CSUCI Exhibitions Gallery features: The Non-Objective Object
“The Non-Objective Object” features a group of four accomplished Southern California artists who share the commonality of non-representational abstraction in their paintings. Each artist offers a unique approach to similar visual and conceptual themes.
The exhibition will begin on April 23 and continue through May 22, 2009. Regular gallery hours are 10 a.m. to 4 p.m. Monday through Friday. There will be an artist’s reception at the gallery from 6 to 8 p.m. on Thursday, April 30, 2009. The reception is open to the public.
BONITA HELMER. For nearly three decades Helmer has engaged in existential/theosophical abstract painting. Her large gestural fields of galaxy like roiling spheres hope to invoke both spiritual and practical human questions-- the expanse of consciousness, the range of deep space, our relationship to our cosmos, our planet and by extension to each other. Helmer believes that art can still engage in collective meaning-making and offer us a way to comprehend who and what we are. Helmer uses abstract form as a kind of a ritual action and ritual space to investigate the unity of human consciousness and the human condition. Helmer received a BA in Painting from Antioch University with additional studies at Otis Art Institute and mentorship with Francoise Gilot. She has exhibited her work in galleries, museums and public spaces internationally and is in numerous prominent collections. She has received grants for teaching from the California Arts Council, City of Los Angeles, and the Getty Foundation. Her work has been reviewed in ArtScene, Art in America and The Los Angeles Times. Helmer is currently an instructor at Otis College of Art and Design, Los Angeles. Her work is represented by George Billis Gallery, Los Angeles, CA.

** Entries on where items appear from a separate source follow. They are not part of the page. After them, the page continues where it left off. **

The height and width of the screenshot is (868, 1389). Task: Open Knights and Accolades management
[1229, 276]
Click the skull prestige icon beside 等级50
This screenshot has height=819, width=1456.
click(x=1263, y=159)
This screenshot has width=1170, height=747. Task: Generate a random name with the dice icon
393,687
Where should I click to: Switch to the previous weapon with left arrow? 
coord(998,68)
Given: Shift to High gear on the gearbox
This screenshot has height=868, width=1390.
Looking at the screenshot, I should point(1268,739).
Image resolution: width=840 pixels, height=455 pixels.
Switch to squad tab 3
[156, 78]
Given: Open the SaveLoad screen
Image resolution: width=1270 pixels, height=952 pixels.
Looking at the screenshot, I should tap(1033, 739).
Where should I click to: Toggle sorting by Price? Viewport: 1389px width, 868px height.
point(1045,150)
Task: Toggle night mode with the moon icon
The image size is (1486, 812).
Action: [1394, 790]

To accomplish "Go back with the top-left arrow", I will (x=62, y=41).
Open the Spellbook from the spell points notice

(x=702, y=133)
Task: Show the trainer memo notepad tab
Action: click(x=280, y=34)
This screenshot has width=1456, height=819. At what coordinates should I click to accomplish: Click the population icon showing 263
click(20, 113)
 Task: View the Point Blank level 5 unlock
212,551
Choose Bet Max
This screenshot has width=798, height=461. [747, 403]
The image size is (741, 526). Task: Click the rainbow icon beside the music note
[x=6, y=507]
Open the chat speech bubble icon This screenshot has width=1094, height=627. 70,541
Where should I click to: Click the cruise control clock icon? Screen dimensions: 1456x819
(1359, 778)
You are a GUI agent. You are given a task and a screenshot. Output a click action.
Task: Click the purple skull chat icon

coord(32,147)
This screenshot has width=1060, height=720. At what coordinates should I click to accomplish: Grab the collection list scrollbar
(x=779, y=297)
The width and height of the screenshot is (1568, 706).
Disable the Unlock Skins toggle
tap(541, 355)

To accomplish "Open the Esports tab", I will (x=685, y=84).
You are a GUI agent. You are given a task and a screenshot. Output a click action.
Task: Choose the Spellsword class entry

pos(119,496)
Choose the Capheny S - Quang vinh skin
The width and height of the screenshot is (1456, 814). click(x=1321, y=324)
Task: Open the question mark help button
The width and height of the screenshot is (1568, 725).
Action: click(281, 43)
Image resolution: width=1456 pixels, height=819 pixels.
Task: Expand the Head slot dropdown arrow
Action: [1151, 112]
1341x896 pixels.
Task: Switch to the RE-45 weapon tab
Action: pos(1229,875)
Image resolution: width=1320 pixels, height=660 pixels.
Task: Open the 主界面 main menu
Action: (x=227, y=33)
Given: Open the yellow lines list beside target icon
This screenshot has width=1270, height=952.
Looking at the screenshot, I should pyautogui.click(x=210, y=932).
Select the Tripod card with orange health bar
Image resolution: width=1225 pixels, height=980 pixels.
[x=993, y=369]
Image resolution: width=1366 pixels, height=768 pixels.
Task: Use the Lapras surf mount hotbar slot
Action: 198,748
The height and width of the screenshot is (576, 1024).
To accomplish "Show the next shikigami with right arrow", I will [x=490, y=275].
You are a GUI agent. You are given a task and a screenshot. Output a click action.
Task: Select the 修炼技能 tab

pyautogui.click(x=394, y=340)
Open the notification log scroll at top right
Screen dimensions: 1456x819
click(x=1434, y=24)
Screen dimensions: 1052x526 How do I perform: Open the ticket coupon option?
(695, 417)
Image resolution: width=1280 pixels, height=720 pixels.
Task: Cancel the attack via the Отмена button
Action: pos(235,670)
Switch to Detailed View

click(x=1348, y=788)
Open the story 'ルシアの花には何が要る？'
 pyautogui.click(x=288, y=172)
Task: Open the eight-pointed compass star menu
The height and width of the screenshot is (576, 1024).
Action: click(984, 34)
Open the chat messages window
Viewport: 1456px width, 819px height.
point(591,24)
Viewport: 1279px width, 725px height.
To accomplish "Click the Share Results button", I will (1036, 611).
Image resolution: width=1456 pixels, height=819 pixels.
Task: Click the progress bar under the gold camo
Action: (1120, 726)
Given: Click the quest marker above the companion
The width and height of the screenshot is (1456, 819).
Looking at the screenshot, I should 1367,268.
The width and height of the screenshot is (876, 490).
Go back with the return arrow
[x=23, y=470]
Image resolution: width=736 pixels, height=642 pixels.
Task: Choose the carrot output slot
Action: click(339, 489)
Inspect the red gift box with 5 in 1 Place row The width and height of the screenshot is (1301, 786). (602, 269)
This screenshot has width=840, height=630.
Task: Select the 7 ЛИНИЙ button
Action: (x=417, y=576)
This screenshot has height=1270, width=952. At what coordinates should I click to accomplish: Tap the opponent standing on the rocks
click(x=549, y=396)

RUTH PASTINE creates minimal oil paintings that are investigations of the perceptual experience of color and light. What seem to be shadows on monochromatic, minimalist works are actually faint under lays of color. Pastine builds up delicate, luminous breaths of color in her work. Although the paintings appear as a smooth seamless skin, and the hand is virtually undetected, the paintings are rigorously painted with a brush, composed of numerous layers and hundreds of daubs of paint. The muted colors can appear dull and even a bit muddy at first glance, as if a mysterious presence is emerging through a fog. Ruth Pastine received her MFA from Hunter College, New York. Her work is exhibited and collected internationally. Her paintings have been reviewed in the New York Times, New York Magazine and Artforum. Originally from New York, Pastine lives and maintains a studio in Ojai, CA.
Continued on next page
JACK REILLY is one of the foremost American painters working in shaped canvas. During the past three decades, Reilly has maintained an affinity for purity and simplicity in painting, albeit shrouded in complex visual systems and laborious technique. Reilly’s current paintings consist of densly-polychromed abstract surfaces and rich textures, organized in linear and mathematical configurations that echo the geometric shape of the canvas. Reilly’s paintings have been described as poetic objects of contemplation, arrived upon through exploration into the sensuality of color, luster, texture and the dynamic power of line and structure. Reilly’s received an MFA from Florida State University and is currently Professor of Art at California State University Channel Islands. Reilly’s work is exhibited internationally in galleries and museums and included in numerous public and private collections. He is a recipient of a National Endowment for the Arts grant. His work is reviewed in Artweek, The Los Angeles Times, Arts Magazine, Los Angeles Magazine and in books including American Art Now and Inside the L.A. Artist.
MICK REINMAN has been described as a painter's painter and has been a working artist for over 25 years. Reinman’s new paintings are about interpreting and redefining space laid over a nine square grid format. The foundation of this work derived from forms developed over several years. In these works, the form as a horizontal shape becomes architectonic and Jungian. Most of this recent work consists of oil and alkyd resin on birch ply panels and some with chalk or oil stick mixed in. Reinman attended Chouinard Art Institute and received his BFA from Art Center College of Design in Pasadena. In addition to his painting, Reinman has worked on motion pictures, title designs, commercials and international theme park productions. His paintings are exhibited nationally and widely collected. Reinman is currently a Lecturer in Art at California State University Channel Islands. He lives and maintains a studio in Ojai, California.